Que signifie réellement la neutralité ?

Nous prenons au sérieux les préoccupations exprimées par la faîtière des enseignantes et enseignants en faveur d’une neutralité de l’État. Le débat sur les symboles religieux touche des questions sensibles à l’intersection de la neutralité étatique, de la liberté religieuse individuelle et de la diversité sociétale.

Mais la neutralité ne signifie pas bannir les symboles religieux de l’espace public. Elle se manifeste par l’attitude, par l’action – et non par l’apparence. Une enseignante portant le voile peut dispenser un enseignement neutre, professionnel et compétent. Une interdiction générale suggère au contraire que la neutralité ne peut être atteinte qu’en rendant certaines personnes invisibles. C’est non seulement faux, mais également discriminatoire.

Les écoles doivent pouvoir composer leur équipe pédagogique de manière autonome. Dans de nombreuses écoles – en particulier dans les zones urbaines – une enseignante issue de la migration représente une ressource précieuse. Elle crée de la proximité, offre de la représentation et construit souvent des ponts entre les différents univers sociaux. Pour certaines classes, c’est un véritable atout.

L’étude de référence « Racisme antimusulman en Suisse » publiée en 2024 par le Centre Suisse Islam et Société (CSIS) en collaboration avec le Service de lutte contre le racisme (SLR) met en évidence :

«Un tiers des personnes interrogées ont déclaré avoir été victimes de discrimination dans le contexte scolaire – aussi bien de la part d’autres élèves que du personnel enseignant.»
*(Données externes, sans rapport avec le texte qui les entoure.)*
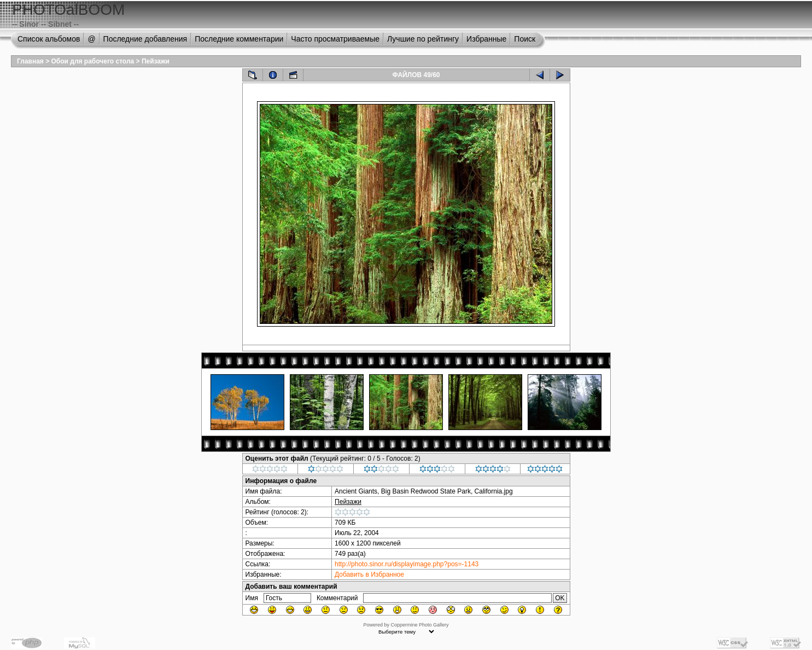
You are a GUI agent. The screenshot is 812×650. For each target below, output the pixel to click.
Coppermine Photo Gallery (419, 625)
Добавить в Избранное (369, 574)
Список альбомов (49, 39)
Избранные (486, 39)
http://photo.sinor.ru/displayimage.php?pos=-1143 (406, 564)
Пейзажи (155, 61)
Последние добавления (145, 39)
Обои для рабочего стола (93, 61)
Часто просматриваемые (335, 39)
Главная (30, 61)
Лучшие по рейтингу (423, 39)
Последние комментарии (239, 39)
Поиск (524, 39)
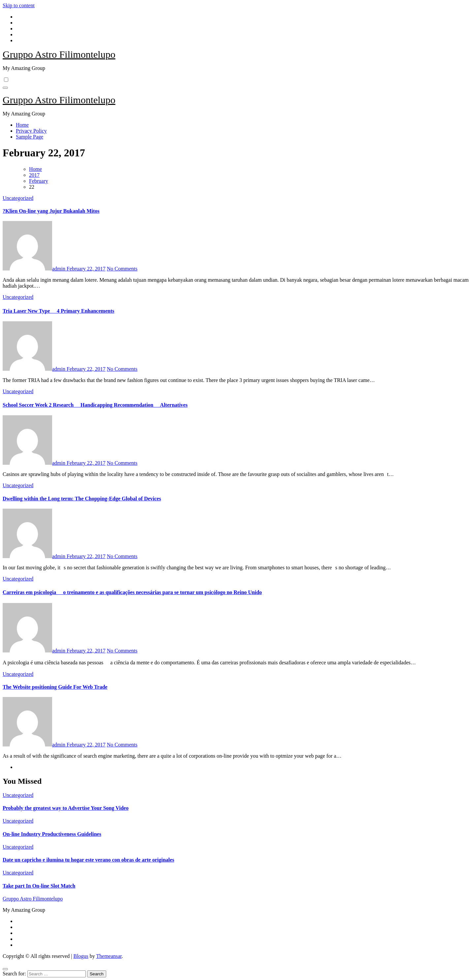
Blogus (81, 956)
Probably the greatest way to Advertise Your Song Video (65, 808)
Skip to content (19, 5)
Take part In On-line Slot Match (39, 886)
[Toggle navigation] (5, 88)
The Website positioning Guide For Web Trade (55, 687)
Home (22, 125)
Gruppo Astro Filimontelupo (59, 54)
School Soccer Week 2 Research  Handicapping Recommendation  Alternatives (95, 405)
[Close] (5, 969)
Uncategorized (18, 198)
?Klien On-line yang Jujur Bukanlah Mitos (51, 211)
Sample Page (30, 137)
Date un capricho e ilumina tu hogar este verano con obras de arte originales (88, 860)
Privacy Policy (31, 130)
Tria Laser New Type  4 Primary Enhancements (58, 311)
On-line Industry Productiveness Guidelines (52, 834)
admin (35, 269)
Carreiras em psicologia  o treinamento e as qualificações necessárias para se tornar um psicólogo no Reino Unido (132, 592)
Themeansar (109, 956)
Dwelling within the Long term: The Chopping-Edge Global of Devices (82, 498)
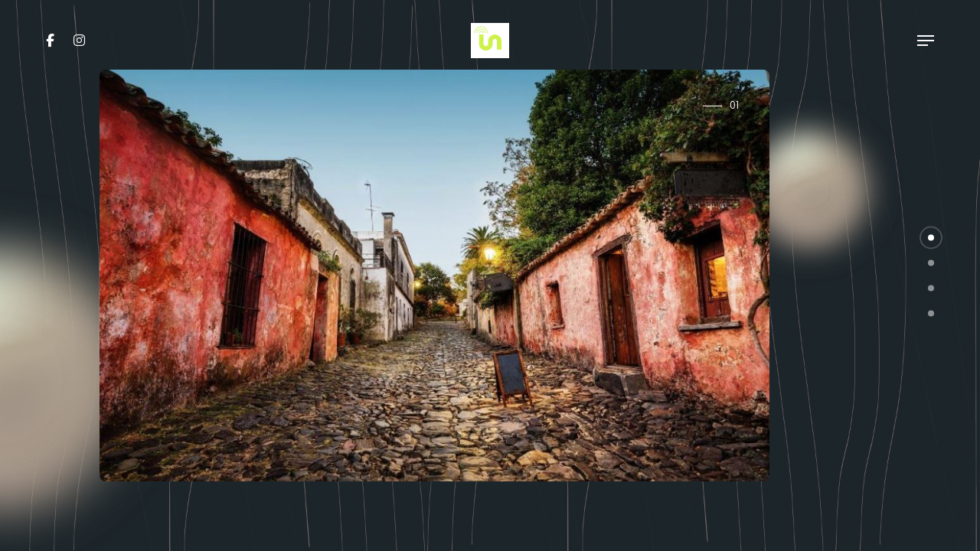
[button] (931, 238)
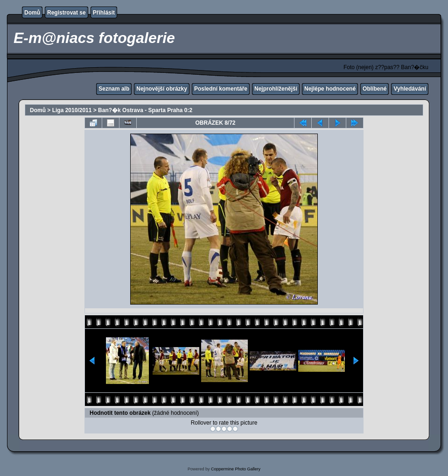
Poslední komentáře (221, 89)
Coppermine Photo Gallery (236, 469)
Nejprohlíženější (276, 89)
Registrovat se (66, 13)
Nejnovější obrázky (161, 89)
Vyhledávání (410, 89)
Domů (32, 13)
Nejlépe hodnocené (330, 89)
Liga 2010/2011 (72, 110)
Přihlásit (104, 13)
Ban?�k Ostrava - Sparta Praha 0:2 (145, 110)
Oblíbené (374, 89)
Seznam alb (114, 89)
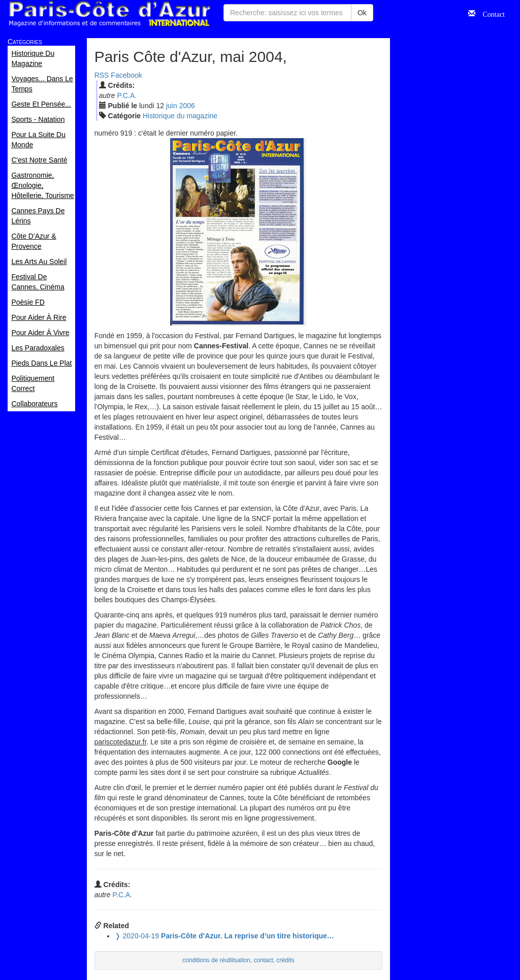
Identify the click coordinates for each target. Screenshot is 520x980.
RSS (102, 75)
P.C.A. (126, 95)
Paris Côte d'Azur (109, 14)
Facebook (126, 75)
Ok (362, 13)
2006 (187, 106)
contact (263, 960)
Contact (490, 13)
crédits (285, 960)
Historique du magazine (180, 116)
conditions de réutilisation (216, 960)
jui (172, 106)
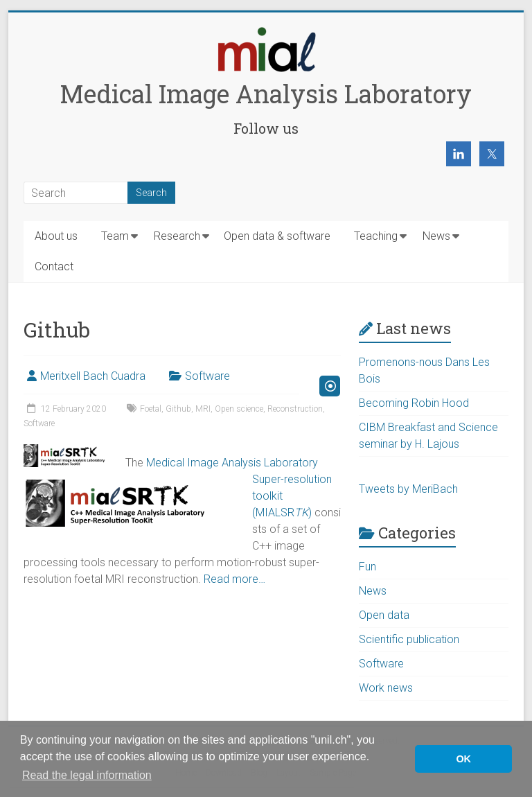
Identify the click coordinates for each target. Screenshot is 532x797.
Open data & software (277, 236)
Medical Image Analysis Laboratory (265, 94)
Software (207, 376)
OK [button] (463, 759)
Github (178, 409)
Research (177, 236)
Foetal (150, 409)
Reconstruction (295, 409)
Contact (54, 266)
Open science (239, 409)
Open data (384, 615)
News (436, 236)
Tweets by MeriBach (408, 489)
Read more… (234, 579)
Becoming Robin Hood (414, 403)
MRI (203, 409)
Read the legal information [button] (87, 775)
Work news (386, 687)
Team (115, 236)
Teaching (375, 236)
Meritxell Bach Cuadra (93, 376)
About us (56, 236)
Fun (367, 566)
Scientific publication (409, 639)
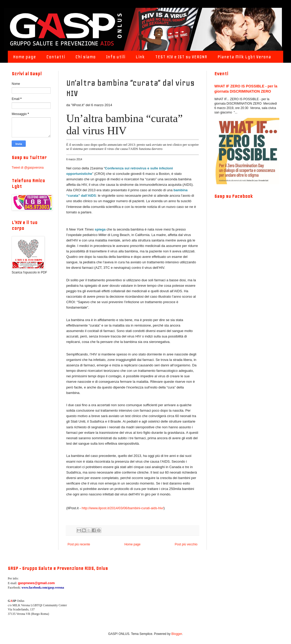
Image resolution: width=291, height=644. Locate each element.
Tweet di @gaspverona (28, 168)
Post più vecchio (186, 544)
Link (140, 57)
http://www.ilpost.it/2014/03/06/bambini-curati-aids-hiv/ (122, 508)
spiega (100, 229)
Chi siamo (85, 57)
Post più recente (79, 544)
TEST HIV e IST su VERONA (181, 57)
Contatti (56, 57)
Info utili (116, 57)
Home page (24, 57)
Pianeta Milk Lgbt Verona (244, 57)
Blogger (177, 634)
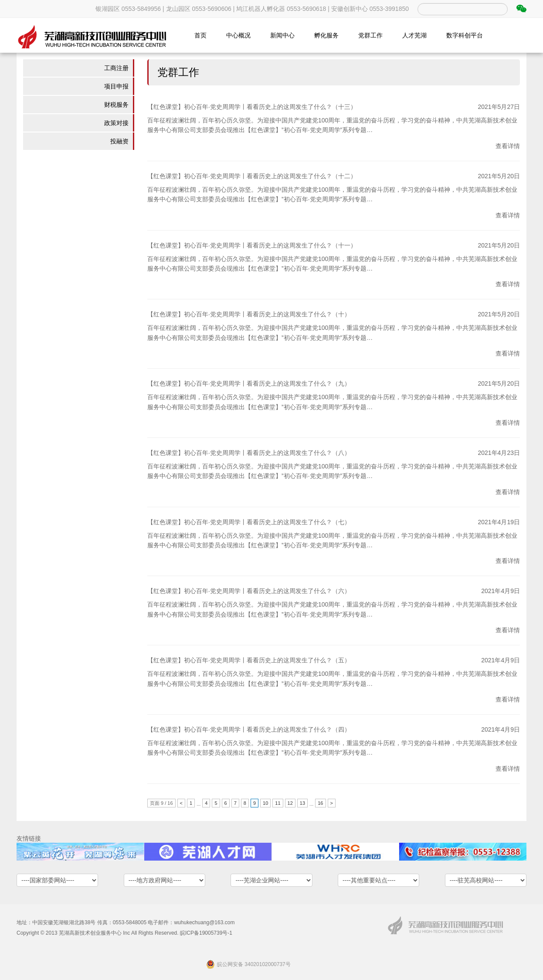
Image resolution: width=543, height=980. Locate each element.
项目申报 (116, 86)
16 (320, 803)
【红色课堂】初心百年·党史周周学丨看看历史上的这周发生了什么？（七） (249, 522)
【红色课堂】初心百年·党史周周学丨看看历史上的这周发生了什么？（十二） (252, 176)
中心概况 (238, 35)
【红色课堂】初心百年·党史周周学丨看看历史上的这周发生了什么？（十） (249, 314)
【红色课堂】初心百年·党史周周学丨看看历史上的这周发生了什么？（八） (249, 453)
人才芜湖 (414, 35)
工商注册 (116, 68)
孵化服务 (326, 35)
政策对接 (116, 123)
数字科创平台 (465, 35)
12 (290, 803)
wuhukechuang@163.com (204, 922)
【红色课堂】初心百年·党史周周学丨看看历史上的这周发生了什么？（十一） (252, 245)
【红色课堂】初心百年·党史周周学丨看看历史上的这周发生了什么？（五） (249, 660)
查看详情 (508, 146)
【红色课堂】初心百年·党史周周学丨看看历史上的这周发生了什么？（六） (249, 591)
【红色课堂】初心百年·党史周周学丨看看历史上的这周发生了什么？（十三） (252, 107)
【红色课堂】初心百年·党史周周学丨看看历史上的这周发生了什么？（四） (249, 729)
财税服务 (116, 105)
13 (302, 803)
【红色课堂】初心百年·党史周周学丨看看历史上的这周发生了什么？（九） (249, 383)
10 (265, 803)
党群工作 (370, 35)
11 (278, 803)
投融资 (119, 141)
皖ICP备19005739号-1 (206, 933)
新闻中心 (282, 35)
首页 (200, 35)
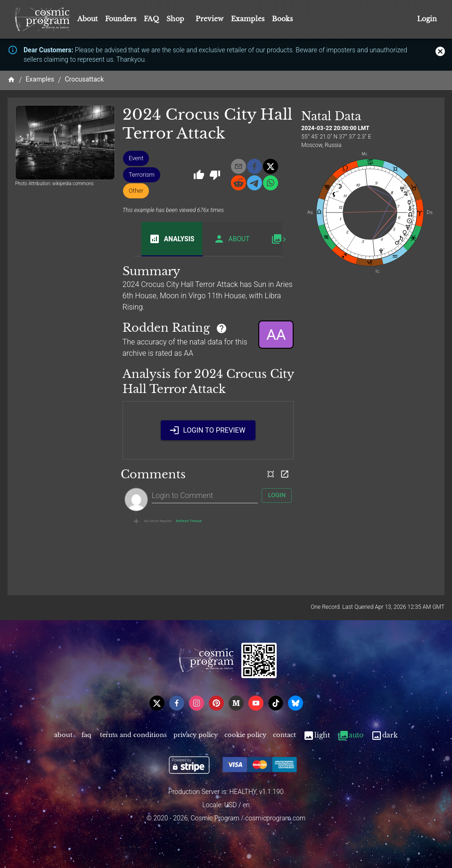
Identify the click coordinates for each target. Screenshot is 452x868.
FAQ (151, 19)
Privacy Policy (196, 735)
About (87, 19)
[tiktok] (276, 703)
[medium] (236, 703)
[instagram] (197, 703)
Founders (121, 19)
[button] (136, 158)
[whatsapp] (271, 183)
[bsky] (296, 703)
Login (427, 19)
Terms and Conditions (133, 735)
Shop (175, 19)
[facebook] (255, 166)
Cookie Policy (245, 735)
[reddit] (238, 183)
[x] (271, 166)
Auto (350, 735)
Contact (284, 735)
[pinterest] (216, 703)
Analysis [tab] (172, 239)
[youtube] (256, 703)
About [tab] (231, 239)
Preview (209, 19)
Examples (247, 19)
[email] (238, 166)
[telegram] (255, 183)
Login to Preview (208, 430)
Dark (384, 735)
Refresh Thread (189, 521)
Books (282, 19)
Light (316, 735)
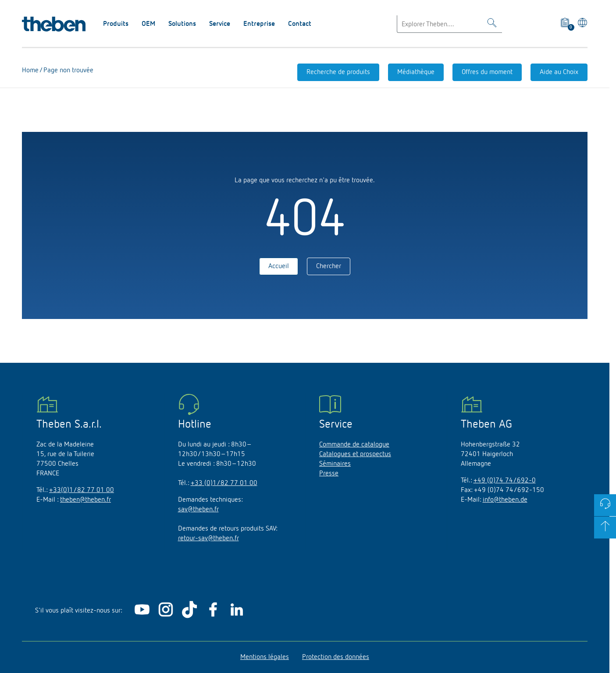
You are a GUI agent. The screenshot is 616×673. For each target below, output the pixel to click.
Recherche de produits (338, 72)
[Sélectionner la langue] (581, 24)
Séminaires (335, 464)
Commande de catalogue (354, 445)
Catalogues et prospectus (355, 454)
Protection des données (335, 657)
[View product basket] (565, 24)
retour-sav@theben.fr (208, 538)
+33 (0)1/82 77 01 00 (224, 483)
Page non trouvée (68, 71)
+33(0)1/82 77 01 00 (82, 490)
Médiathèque (416, 72)
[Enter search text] (449, 24)
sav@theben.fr (198, 510)
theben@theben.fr (85, 500)
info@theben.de (505, 500)
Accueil (278, 266)
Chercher (328, 266)
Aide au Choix (559, 72)
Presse (329, 474)
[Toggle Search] (492, 24)
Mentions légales (264, 657)
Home (30, 71)
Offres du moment (487, 72)
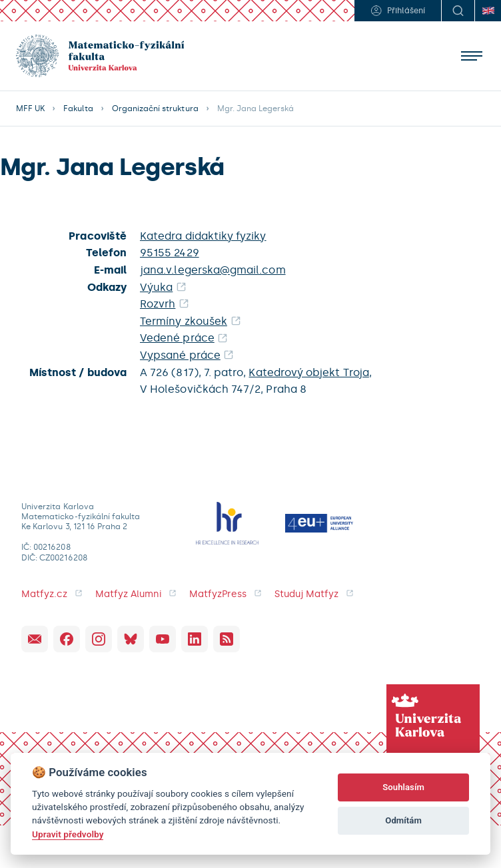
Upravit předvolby (67, 834)
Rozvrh (157, 304)
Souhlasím (403, 787)
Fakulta (78, 108)
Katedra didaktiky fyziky (203, 236)
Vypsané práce (180, 355)
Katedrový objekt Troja (308, 372)
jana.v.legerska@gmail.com (213, 270)
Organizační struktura (155, 108)
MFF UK (30, 108)
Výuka (156, 287)
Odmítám (403, 820)
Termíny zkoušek (183, 321)
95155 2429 (169, 252)
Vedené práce (177, 337)
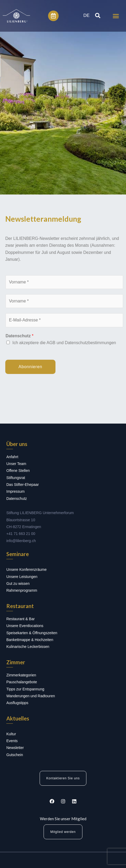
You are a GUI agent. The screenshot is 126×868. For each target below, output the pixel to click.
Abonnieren (30, 367)
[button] (116, 16)
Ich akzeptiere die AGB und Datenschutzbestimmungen (64, 343)
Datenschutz (20, 336)
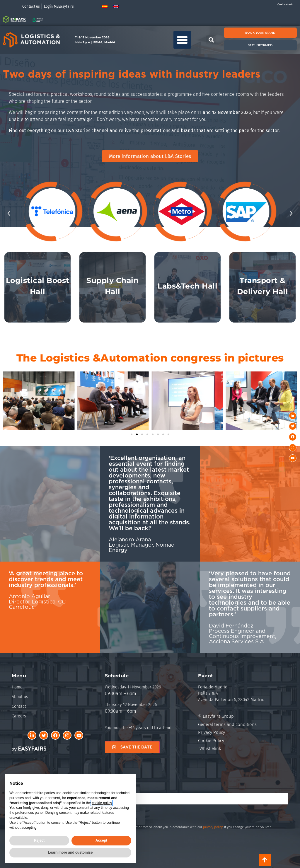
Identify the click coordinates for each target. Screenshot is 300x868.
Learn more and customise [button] (70, 852)
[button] (182, 40)
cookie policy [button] (101, 803)
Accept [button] (101, 840)
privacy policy (213, 827)
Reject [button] (39, 840)
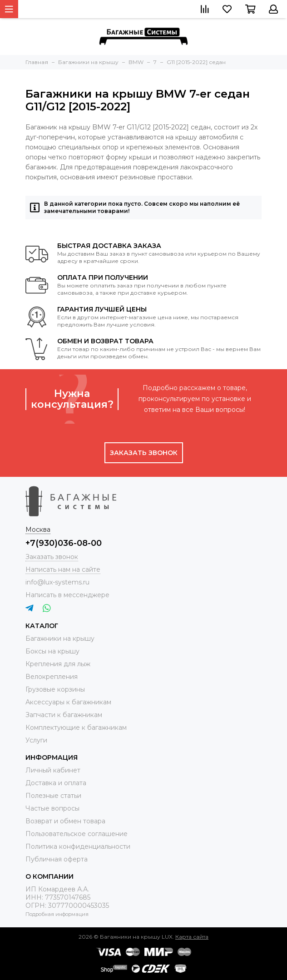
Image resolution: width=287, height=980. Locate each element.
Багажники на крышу (60, 638)
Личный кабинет (53, 770)
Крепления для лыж (58, 664)
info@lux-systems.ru (57, 582)
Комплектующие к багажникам (76, 728)
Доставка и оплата (56, 783)
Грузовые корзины (55, 689)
«Le racisme antimusulman à l’école est souvent minimisé ou non pris en compte de manière systématique. Les personnes concernées ont fréquemment le sentiment que leurs signalements ne sont pas pris au sérieux ou sont rejetés.»

Ces discriminations se produisent souvent sans qu’aucun symbole religieux ne soit visible. Elles portent sur le nom, la couleur de peau, la langue ou des suppositions sur l’origine. Pourtant, ces cas ne suscitent que rarement de réactions politiques ou médiatiques – contrairement à une enseignante voilée.

Instrumentalisation du voile et notre compréhension

Nous observons actuellement une instrumentalisation politique du voile – y compris par des voix dites « critiques de l’islam », dont certaines émanent de personnes perçues comme musulmanes. Ces personnes ont souvent souffert d’interprétations répressives de la religion dans leur pays d’origine. Ces vécus méritent de la compassion – mais ne peuvent être transposés à la réalité des femmes vivant en Suisse.

Nous vivons dans un pays libre. La contrainte – qu’il s’agisse d’imposer ou d’interdire le port du voile – est incompatible avec les principes fondamentaux de l’islam. Il n’y a pas de contrainte en matière de foi. Les femmes musulmanes qui choisissent librement de porter le voile ne doivent pas être placées sous une suspicion généralisée. La FOIS défend l’autodétermination de toutes les femmes – qu’elles portent ou non le voile.

Nous appelons à un débat apaisé et fondé sur les faits. Les exigences généralisées du Comité d’Egerkingen sont non seulement juridiquement discutables, mais aussi dangereuses pour la cohésion sociale. Elles ne renforcent pas la neutralité de l’école – elles la mettent en péril.

Dans un système éducatif fédéral où les écoles sont confrontées à des réalités très différentes selon les régions, il faut des solutions différenciées et orientées vers le dialogue – et non des règles imposées par idéologie.

La FOIS se tient à disposition comme interlocutrice – pour les enseignantes et enseignants, les directions d’école, les départements de l’instruction publique, les représentations de parents et les institutions spécialisées. Notre objectif est de développer ensemble des solutions durables qui réduisent la discrimination et favorisent la diversité.

Car toute réelle neutralité suppose d’abord de reconnaître les inégalités existantes. La gestion de la diversité ne passe pas par l’interdiction – mais par une posture éthique, le dialogue et la confiance dans le professionnalisme des actrices et acteurs de l’éducation.